> **WORK ITEM**: Read through the lines below and copy the ones holding the string "Given".

> **EXTRACTED MATERIAL**:
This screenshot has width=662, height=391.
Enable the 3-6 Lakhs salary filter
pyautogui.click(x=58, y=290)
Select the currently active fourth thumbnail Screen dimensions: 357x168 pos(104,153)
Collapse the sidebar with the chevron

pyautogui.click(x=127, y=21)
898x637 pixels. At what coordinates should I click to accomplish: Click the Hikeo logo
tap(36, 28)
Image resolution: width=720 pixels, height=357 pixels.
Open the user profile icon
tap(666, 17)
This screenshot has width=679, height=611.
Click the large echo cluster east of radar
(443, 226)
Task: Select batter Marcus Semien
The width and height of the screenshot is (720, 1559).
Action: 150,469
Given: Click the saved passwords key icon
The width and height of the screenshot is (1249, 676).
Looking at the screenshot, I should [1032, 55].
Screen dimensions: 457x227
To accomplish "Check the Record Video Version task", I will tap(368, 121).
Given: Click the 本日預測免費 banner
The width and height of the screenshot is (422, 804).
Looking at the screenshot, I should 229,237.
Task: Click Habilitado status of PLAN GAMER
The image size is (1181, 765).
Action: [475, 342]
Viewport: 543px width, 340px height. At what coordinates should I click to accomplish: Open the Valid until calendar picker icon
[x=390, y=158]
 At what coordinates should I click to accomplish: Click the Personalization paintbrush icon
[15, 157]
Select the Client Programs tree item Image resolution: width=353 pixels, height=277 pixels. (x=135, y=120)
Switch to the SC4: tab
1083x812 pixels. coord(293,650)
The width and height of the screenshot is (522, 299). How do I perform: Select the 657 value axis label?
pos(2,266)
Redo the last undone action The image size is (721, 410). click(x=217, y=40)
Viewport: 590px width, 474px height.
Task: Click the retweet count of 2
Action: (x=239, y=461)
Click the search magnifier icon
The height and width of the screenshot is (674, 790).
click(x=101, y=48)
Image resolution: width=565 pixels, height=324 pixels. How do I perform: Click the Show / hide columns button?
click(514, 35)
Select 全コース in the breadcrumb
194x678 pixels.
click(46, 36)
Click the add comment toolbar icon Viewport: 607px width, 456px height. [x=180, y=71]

> **ANSWER SECTION**:
Given: Click the saved passwords key icon
Given: Click the 本日預測免費 banner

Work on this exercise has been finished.